▸ **TASK DIRECTIONS**:
Pictures aside, write out the data exactly as it reads.
Start of EXTRACTED MATERIAL
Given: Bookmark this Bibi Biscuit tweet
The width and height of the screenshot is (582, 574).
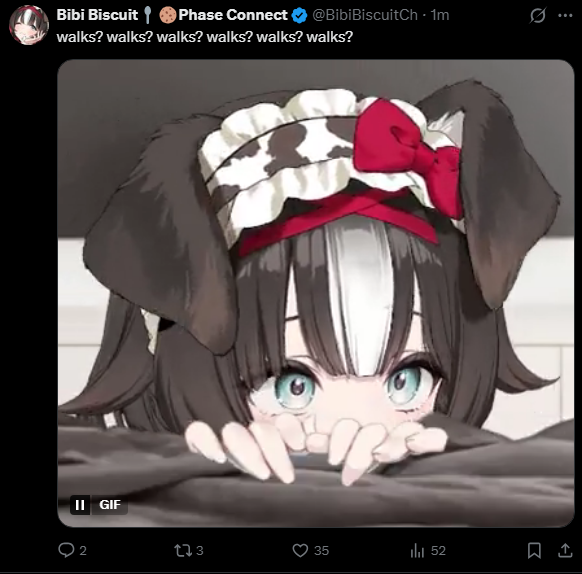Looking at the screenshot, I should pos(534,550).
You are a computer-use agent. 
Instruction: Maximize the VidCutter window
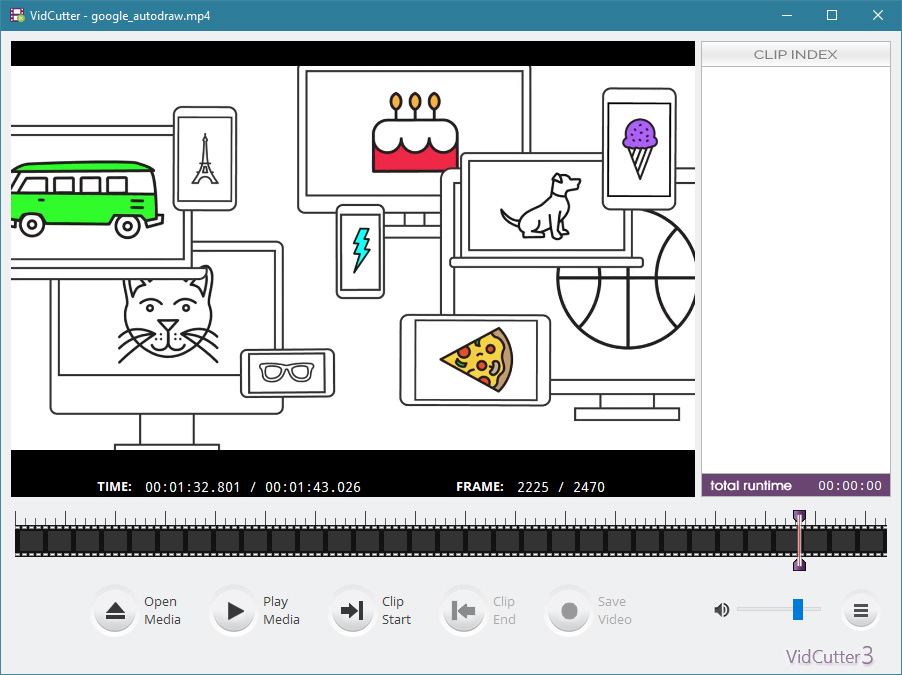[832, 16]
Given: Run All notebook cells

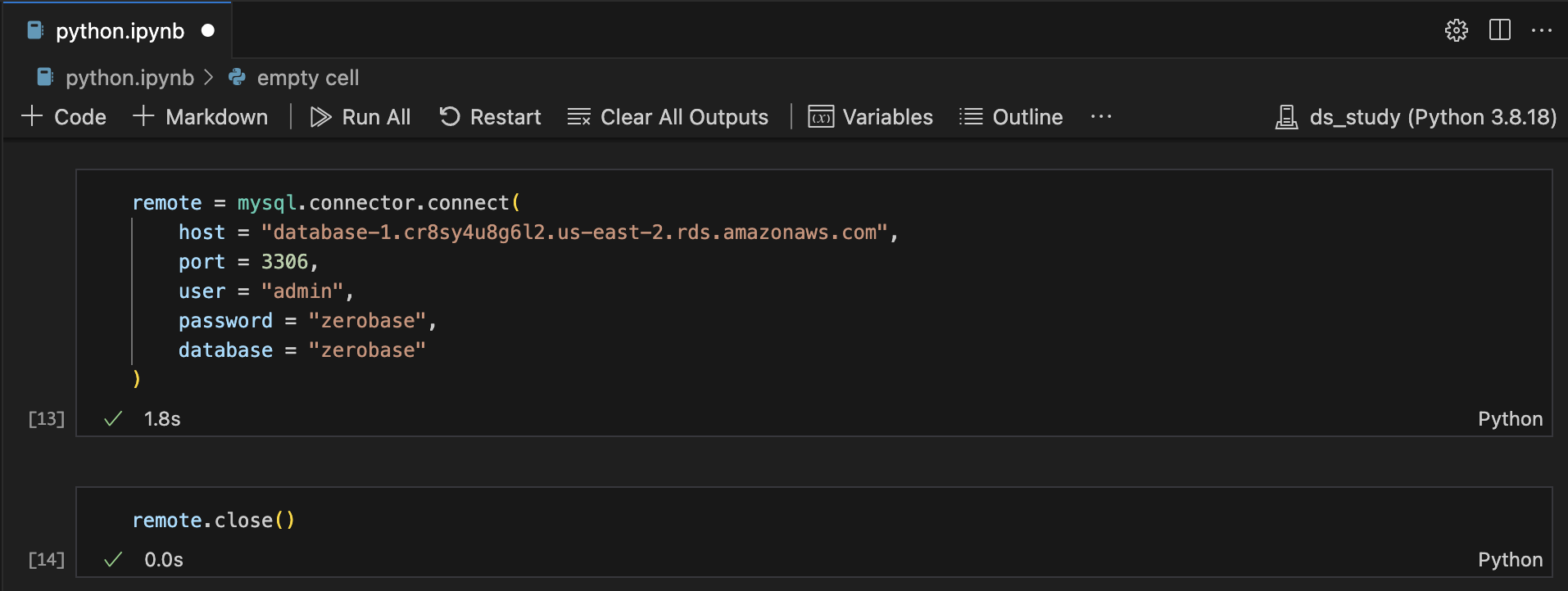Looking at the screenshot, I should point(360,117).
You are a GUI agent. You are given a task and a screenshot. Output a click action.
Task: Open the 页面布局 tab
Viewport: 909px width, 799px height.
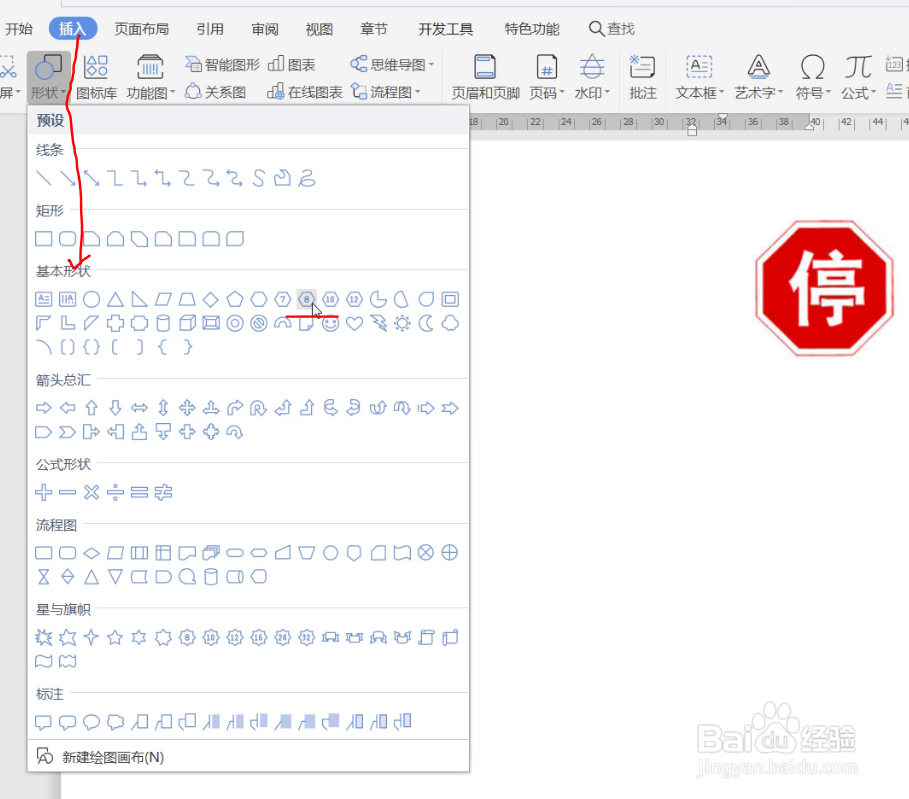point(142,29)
End of EXTRACTED MATERIAL
▸ **PROBLEM SOLUTION**:
Given: Bookmark this Bibi Biscuit tweet
The width and height of the screenshot is (582, 574).
Looking at the screenshot, I should pos(534,550).
You are a computer-use agent. 
Instruction: Maximize the VidCutter window
[832, 16]
Given: Run All notebook cells

Looking at the screenshot, I should point(360,117).
You are a GUI agent. You are given a task and a screenshot. Output a click action.
Task: Open the 页面布局 tab
Viewport: 909px width, 799px height.
point(142,29)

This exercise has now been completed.